El acoso corporal a las ciclistas va más allá de la banalidad: tiene costes reales
Mientras unos las critican por ser demasiado delgadas, otros las señalan por tener curvas. Las ciclistas femeninas se enfrentan a un escrutinio corporal implacable que no tiene nada que ver con su rendimiento. La paradoja es evidente: el ciclismo profesional exige un físico extremadamente aerodinámico, pero cuando una deportista no encaja en el molde, las redes sociales se convierten en un ring de insultos.
El precio de la imagen en el deporte profesional
La presión estética no es nueva, pero en el ciclismo femenino se agudiza por un doble rasero: se exige ligereza para competir, pero también un canon de belleza que pocas cumplen.

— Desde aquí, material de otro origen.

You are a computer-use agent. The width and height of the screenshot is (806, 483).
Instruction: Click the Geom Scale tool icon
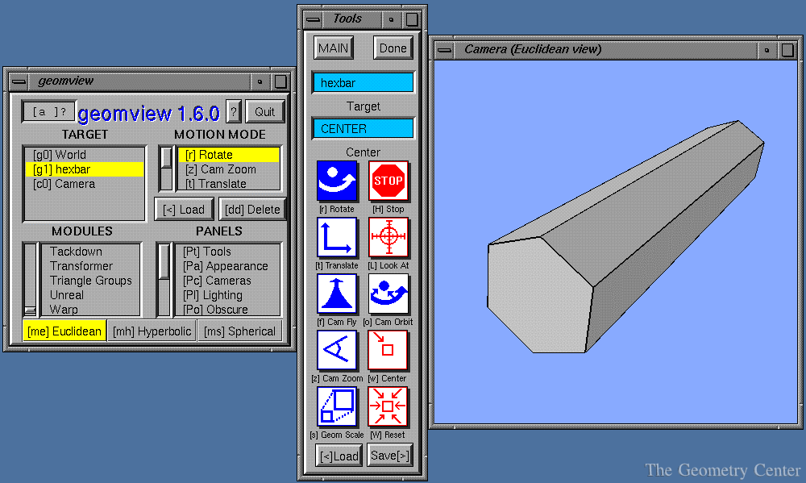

Las marcas patrocinadoras miran de reojo estos episodios. Una atleta que se convierte en blanco de burlas puede ver reducidas sus opciones de patrocinio, y eso tiene un impacto directo en sus ingresos y en su carrera.
El coste invisible del ciberacoso
Detrás de cada comentario sobre el físico hay una deportista que entrena, compite y genera resultados. El acoso online no es gratuito: afecta a la salud mental, a la concentración y, en última instancia, al rendimiento. Algunos estudios señalan que las atletas que sufren acoso tienen más probabilidades de abandonar prematuramente el deporte profesional.
La pregunta que queda en el aire: ¿estamos midiendo a las ciclistas por sus tiempos en la contrarreloj o por su conformidad con un estereotipo que no tiene nada que ver con el deporte?